## [PROBLEM DETAILS]
Reproduce the following data items verbatim, line for line, without any changes.

===== DATA FOR THIS EXERCISE

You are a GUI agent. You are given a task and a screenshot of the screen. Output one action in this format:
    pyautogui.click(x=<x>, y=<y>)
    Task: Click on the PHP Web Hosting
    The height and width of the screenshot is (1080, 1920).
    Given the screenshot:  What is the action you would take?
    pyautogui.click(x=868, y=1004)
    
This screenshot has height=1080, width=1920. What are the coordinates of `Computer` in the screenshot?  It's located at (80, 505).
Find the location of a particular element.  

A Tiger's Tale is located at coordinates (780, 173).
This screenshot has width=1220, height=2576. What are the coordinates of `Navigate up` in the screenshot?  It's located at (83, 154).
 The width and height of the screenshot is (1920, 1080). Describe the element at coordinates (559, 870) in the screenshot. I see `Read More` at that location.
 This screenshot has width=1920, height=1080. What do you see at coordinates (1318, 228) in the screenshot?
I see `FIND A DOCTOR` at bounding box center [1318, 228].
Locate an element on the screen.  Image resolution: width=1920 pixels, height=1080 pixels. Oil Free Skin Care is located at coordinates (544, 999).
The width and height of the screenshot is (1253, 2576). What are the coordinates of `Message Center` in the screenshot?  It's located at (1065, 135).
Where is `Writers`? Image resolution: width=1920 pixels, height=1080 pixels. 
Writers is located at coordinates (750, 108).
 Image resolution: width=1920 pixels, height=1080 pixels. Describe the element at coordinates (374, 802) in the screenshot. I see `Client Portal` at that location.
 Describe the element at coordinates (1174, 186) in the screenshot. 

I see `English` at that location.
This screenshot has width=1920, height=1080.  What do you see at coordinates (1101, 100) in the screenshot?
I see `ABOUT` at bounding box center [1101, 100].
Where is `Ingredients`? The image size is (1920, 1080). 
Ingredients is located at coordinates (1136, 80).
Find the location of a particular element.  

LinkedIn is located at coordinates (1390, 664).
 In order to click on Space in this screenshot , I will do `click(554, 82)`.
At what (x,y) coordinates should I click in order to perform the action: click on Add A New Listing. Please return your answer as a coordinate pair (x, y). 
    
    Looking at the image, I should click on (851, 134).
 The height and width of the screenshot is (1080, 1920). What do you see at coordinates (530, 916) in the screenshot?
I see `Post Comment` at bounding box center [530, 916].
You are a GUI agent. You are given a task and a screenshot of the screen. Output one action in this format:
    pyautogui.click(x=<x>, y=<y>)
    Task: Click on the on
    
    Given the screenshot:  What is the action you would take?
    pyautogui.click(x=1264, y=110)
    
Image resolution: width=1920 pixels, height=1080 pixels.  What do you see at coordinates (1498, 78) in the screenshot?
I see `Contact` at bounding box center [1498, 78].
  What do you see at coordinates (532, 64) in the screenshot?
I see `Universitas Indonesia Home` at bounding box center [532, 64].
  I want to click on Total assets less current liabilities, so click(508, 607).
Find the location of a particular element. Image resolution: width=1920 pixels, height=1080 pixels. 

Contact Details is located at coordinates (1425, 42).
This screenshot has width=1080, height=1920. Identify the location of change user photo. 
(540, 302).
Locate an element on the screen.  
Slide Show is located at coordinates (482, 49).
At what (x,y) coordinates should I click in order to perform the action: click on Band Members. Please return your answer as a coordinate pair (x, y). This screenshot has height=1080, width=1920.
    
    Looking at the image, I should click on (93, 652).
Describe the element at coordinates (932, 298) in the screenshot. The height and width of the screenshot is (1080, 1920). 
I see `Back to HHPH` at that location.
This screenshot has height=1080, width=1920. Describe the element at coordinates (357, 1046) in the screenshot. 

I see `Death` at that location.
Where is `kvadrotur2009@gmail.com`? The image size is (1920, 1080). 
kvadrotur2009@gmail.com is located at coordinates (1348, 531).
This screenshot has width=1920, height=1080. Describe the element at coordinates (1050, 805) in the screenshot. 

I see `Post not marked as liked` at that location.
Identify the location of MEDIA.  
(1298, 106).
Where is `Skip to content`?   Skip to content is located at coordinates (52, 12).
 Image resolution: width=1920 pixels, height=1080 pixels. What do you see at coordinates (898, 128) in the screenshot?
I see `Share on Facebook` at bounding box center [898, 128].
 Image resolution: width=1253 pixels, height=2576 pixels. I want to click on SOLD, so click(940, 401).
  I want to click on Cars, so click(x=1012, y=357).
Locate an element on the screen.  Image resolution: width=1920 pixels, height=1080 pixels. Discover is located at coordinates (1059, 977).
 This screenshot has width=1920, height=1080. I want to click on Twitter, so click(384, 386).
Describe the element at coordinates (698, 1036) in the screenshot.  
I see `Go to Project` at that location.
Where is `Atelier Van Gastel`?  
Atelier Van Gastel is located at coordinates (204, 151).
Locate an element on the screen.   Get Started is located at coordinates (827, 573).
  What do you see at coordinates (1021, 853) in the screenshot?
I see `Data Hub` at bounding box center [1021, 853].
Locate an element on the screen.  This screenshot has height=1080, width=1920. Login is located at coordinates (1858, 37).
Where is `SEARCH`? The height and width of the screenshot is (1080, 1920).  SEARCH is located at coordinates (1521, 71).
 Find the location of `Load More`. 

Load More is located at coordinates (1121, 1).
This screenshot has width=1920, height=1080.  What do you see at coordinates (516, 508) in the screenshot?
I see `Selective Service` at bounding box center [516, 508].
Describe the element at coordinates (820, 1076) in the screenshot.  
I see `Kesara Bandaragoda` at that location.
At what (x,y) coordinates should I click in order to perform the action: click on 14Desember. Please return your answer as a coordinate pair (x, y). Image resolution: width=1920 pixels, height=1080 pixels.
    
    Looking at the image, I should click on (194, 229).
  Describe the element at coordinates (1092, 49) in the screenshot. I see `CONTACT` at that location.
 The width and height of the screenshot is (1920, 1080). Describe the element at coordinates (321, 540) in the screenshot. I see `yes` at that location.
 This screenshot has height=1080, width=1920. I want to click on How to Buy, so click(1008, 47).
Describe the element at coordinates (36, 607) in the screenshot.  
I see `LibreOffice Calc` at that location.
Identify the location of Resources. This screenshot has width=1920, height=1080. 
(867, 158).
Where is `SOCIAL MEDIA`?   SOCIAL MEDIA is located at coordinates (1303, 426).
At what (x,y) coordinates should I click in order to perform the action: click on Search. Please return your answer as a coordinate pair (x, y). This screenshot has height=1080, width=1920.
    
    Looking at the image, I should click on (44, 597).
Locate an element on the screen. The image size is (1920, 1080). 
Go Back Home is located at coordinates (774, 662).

==========

## [TASK OUTPUT]
You are a GUI agent. You are given a task and a screenshot of the screen. Output one action in this format:
    pyautogui.click(x=<x>, y=<y>)
    Task: Click on the PHP Web Hosting
    The height and width of the screenshot is (1080, 1920).
    Given the screenshot:  What is the action you would take?
    pyautogui.click(x=868, y=1004)
    
This screenshot has height=1080, width=1920. What are the coordinates of `Computer` in the screenshot?  It's located at (80, 505).
Find the location of a particular element.  

A Tiger's Tale is located at coordinates (780, 173).
This screenshot has width=1220, height=2576. What are the coordinates of `Navigate up` in the screenshot?  It's located at (83, 154).
 The width and height of the screenshot is (1920, 1080). Describe the element at coordinates (559, 870) in the screenshot. I see `Read More` at that location.
 This screenshot has width=1920, height=1080. What do you see at coordinates (1318, 228) in the screenshot?
I see `FIND A DOCTOR` at bounding box center [1318, 228].
Locate an element on the screen.  Image resolution: width=1920 pixels, height=1080 pixels. Oil Free Skin Care is located at coordinates (544, 999).
The width and height of the screenshot is (1253, 2576). What are the coordinates of `Message Center` in the screenshot?  It's located at (1065, 135).
Where is `Writers`? Image resolution: width=1920 pixels, height=1080 pixels. 
Writers is located at coordinates (750, 108).
 Image resolution: width=1920 pixels, height=1080 pixels. Describe the element at coordinates (374, 802) in the screenshot. I see `Client Portal` at that location.
 Describe the element at coordinates (1174, 186) in the screenshot. 

I see `English` at that location.
This screenshot has width=1920, height=1080.  What do you see at coordinates (1101, 100) in the screenshot?
I see `ABOUT` at bounding box center [1101, 100].
Where is `Ingredients`? The image size is (1920, 1080). 
Ingredients is located at coordinates (1136, 80).
Find the location of a particular element.  

LinkedIn is located at coordinates (1390, 664).
 In order to click on Space in this screenshot , I will do `click(554, 82)`.
At what (x,y) coordinates should I click in order to perform the action: click on Add A New Listing. Please return your answer as a coordinate pair (x, y). 
    
    Looking at the image, I should click on (851, 134).
 The height and width of the screenshot is (1080, 1920). What do you see at coordinates (530, 916) in the screenshot?
I see `Post Comment` at bounding box center [530, 916].
You are a GUI agent. You are given a task and a screenshot of the screen. Output one action in this format:
    pyautogui.click(x=<x>, y=<y>)
    Task: Click on the on
    
    Given the screenshot:  What is the action you would take?
    pyautogui.click(x=1264, y=110)
    
Image resolution: width=1920 pixels, height=1080 pixels.  What do you see at coordinates (1498, 78) in the screenshot?
I see `Contact` at bounding box center [1498, 78].
  What do you see at coordinates (532, 64) in the screenshot?
I see `Universitas Indonesia Home` at bounding box center [532, 64].
  I want to click on Total assets less current liabilities, so click(508, 607).
Find the location of a particular element. Image resolution: width=1920 pixels, height=1080 pixels. 

Contact Details is located at coordinates (1425, 42).
This screenshot has width=1080, height=1920. Identify the location of change user photo. 
(540, 302).
Locate an element on the screen.  
Slide Show is located at coordinates (482, 49).
At what (x,y) coordinates should I click in order to perform the action: click on Band Members. Please return your answer as a coordinate pair (x, y). This screenshot has height=1080, width=1920.
    
    Looking at the image, I should click on (93, 652).
Describe the element at coordinates (932, 298) in the screenshot. The height and width of the screenshot is (1080, 1920). 
I see `Back to HHPH` at that location.
This screenshot has height=1080, width=1920. Describe the element at coordinates (357, 1046) in the screenshot. 

I see `Death` at that location.
Where is `kvadrotur2009@gmail.com`? The image size is (1920, 1080). 
kvadrotur2009@gmail.com is located at coordinates (1348, 531).
This screenshot has width=1920, height=1080. Describe the element at coordinates (1050, 805) in the screenshot. 

I see `Post not marked as liked` at that location.
Identify the location of MEDIA.  
(1298, 106).
Where is `Skip to content`?   Skip to content is located at coordinates (52, 12).
 Image resolution: width=1920 pixels, height=1080 pixels. What do you see at coordinates (898, 128) in the screenshot?
I see `Share on Facebook` at bounding box center [898, 128].
 Image resolution: width=1253 pixels, height=2576 pixels. I want to click on SOLD, so click(940, 401).
  I want to click on Cars, so click(x=1012, y=357).
Locate an element on the screen.  Image resolution: width=1920 pixels, height=1080 pixels. Discover is located at coordinates (1059, 977).
 This screenshot has width=1920, height=1080. I want to click on Twitter, so click(384, 386).
Describe the element at coordinates (698, 1036) in the screenshot.  
I see `Go to Project` at that location.
Where is `Atelier Van Gastel`?  
Atelier Van Gastel is located at coordinates (204, 151).
Locate an element on the screen.   Get Started is located at coordinates (827, 573).
  What do you see at coordinates (1021, 853) in the screenshot?
I see `Data Hub` at bounding box center [1021, 853].
Locate an element on the screen.  This screenshot has height=1080, width=1920. Login is located at coordinates (1858, 37).
Where is `SEARCH`? The height and width of the screenshot is (1080, 1920).  SEARCH is located at coordinates (1521, 71).
 Find the location of `Load More`. 

Load More is located at coordinates (1121, 1).
This screenshot has width=1920, height=1080.  What do you see at coordinates (516, 508) in the screenshot?
I see `Selective Service` at bounding box center [516, 508].
Describe the element at coordinates (820, 1076) in the screenshot.  
I see `Kesara Bandaragoda` at that location.
At what (x,y) coordinates should I click in order to perform the action: click on 14Desember. Please return your answer as a coordinate pair (x, y). Image resolution: width=1920 pixels, height=1080 pixels.
    
    Looking at the image, I should click on (194, 229).
  Describe the element at coordinates (1092, 49) in the screenshot. I see `CONTACT` at that location.
 The width and height of the screenshot is (1920, 1080). Describe the element at coordinates (321, 540) in the screenshot. I see `yes` at that location.
 This screenshot has height=1080, width=1920. I want to click on How to Buy, so click(1008, 47).
Describe the element at coordinates (36, 607) in the screenshot.  
I see `LibreOffice Calc` at that location.
Identify the location of Resources. This screenshot has width=1920, height=1080. 
(867, 158).
Where is `SOCIAL MEDIA`?   SOCIAL MEDIA is located at coordinates (1303, 426).
At what (x,y) coordinates should I click in order to perform the action: click on Search. Please return your answer as a coordinate pair (x, y). This screenshot has height=1080, width=1920.
    
    Looking at the image, I should click on (44, 597).
Locate an element on the screen. The image size is (1920, 1080). 
Go Back Home is located at coordinates (774, 662).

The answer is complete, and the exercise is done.